At this point an objection could be lodged against the argument of our author. Someone might say, “Yes, but the reason they had to be repeated is not because they didn’t actually take away sins, but because they could only take away the sins that had actually been committed up to that point.” In other words, the counterargument is that the sacrifices only dealt with past sins, and that is the explanation for their repetition, not because they didn’t actually take away sins.

What can we say to that? Well, first, this objection doesn’t adequately explain why you had the sin sacrifices on the Day of Atonement which was meant to cover all the sins of all Israel for the whole year, when you also had many other sin offerings. In other words, in the Law you have sacrifices stacked on each other, as it were. Just because there was this great offering on the Day of Atonement did not take away the need for all these other sin offerings. That points to the fact that the yearly sin offering on the Day of Atonement (which is what is spoken of here in Hebrews) did not really take away sin.

But perhaps a better question to ask is, why would a sacrifice only work backward? Why wouldn’t it work forward as well? If a sacrifice works for a particular sin for which it is offered, why not for another sin?

Why couldn’t the offeror simply appeal to the previous offering? What is it in a sacrifice that doesn’t allow it to cover multiple sins, past, present, and future? It really does seem to indicate an insufficiency in the sacrifice itself. This seems to be the point in verse 4 – however humble and sincere the repentant sinner is who offers his sacrifice, he is offering something which does not and cannot correspond to the moral debt owed: “For it is not possible that the blood of bulls and goats should take away sins.” The blood of animals simply doesn’t correspond to the debt owed by creatures made in the image of God.

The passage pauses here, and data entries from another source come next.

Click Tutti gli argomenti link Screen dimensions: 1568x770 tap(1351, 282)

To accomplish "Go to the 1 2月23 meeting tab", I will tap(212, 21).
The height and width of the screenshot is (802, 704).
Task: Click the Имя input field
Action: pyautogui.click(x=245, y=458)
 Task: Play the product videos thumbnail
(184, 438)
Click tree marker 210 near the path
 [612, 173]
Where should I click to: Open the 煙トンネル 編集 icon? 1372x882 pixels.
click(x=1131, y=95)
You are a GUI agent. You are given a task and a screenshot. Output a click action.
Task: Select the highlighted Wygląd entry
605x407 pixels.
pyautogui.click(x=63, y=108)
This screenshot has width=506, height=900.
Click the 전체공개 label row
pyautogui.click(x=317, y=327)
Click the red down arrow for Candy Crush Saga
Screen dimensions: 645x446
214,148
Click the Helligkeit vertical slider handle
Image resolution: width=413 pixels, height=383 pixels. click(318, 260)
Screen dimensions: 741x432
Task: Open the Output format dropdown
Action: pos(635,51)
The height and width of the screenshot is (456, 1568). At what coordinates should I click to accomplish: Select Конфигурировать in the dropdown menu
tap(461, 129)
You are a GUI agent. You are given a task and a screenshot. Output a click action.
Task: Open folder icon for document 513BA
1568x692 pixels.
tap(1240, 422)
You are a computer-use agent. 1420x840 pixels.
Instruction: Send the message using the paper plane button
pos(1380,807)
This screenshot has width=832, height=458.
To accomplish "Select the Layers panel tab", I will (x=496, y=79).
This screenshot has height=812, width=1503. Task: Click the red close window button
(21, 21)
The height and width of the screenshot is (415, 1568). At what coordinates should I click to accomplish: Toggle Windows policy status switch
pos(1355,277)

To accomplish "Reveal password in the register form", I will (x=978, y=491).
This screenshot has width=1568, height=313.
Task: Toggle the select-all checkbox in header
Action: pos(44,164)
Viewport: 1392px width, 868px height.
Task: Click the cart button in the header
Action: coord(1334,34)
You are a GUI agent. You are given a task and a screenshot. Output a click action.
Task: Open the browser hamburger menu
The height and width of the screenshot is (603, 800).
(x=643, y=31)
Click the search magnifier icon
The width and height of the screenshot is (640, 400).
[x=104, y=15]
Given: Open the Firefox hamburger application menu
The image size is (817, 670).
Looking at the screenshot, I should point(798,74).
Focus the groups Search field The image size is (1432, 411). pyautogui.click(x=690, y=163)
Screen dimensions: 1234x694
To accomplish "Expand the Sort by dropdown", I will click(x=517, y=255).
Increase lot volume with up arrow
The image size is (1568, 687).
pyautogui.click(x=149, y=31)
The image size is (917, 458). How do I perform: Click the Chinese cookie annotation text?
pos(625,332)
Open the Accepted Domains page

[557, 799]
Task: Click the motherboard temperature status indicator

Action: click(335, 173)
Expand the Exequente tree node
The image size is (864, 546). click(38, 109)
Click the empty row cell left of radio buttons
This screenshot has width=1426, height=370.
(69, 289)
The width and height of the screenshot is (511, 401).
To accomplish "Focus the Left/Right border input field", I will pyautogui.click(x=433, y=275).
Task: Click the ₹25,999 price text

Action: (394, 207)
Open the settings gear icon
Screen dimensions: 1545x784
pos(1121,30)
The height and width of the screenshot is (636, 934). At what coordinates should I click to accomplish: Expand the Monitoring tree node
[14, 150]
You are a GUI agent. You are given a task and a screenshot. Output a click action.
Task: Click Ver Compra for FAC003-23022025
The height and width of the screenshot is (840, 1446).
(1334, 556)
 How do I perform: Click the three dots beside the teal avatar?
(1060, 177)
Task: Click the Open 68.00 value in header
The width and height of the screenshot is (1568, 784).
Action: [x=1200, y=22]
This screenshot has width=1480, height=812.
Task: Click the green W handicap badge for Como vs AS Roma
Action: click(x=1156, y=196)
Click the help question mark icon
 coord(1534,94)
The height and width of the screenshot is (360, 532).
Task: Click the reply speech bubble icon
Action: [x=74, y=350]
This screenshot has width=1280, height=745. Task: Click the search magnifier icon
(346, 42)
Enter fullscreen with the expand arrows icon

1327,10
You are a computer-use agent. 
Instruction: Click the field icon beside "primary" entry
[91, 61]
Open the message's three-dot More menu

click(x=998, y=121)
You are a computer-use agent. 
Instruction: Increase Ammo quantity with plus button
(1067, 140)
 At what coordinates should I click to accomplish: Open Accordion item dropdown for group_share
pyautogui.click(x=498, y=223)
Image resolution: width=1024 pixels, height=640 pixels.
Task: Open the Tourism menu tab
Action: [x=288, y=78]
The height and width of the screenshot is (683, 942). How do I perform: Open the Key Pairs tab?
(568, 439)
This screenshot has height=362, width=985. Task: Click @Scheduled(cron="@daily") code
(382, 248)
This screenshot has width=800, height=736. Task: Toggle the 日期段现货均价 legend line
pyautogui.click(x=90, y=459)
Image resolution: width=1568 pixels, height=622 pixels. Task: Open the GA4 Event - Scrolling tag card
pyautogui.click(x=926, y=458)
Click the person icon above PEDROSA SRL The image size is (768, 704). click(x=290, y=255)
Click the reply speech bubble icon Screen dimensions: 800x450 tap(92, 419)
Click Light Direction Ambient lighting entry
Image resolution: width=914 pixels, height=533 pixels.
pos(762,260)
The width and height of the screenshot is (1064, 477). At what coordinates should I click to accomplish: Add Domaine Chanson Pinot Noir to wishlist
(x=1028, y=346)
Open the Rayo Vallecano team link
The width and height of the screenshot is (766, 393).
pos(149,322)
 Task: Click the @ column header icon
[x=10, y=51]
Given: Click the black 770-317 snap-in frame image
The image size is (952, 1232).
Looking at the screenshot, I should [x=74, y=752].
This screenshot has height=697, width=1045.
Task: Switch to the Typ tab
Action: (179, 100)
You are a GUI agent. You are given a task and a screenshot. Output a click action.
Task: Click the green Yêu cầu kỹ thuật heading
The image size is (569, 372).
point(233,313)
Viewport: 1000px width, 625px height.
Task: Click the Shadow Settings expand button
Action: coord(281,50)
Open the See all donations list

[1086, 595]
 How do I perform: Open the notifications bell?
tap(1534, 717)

Before we go to the next point, I think it is worth dwelling on the fact that the point here is that you cannot obtain forgiveness from God or enter into his fellowship even through keeping the Law of God. I know there are a lot of people who will say that it’s not important what kind of religion you follow (or don’t follow), as long as you are sincere and try to be a good person. But hear what is being said in this text: you can be as sincere as the day is long with respect to the keeping of God’s law – even the law that God himself commanded and had written down and desired to be kept. But if hope is in your performance of the law, you’re sunk. We are not justified by law-keeping. We are not justified by being sincere. We are not justified by merit-making performances.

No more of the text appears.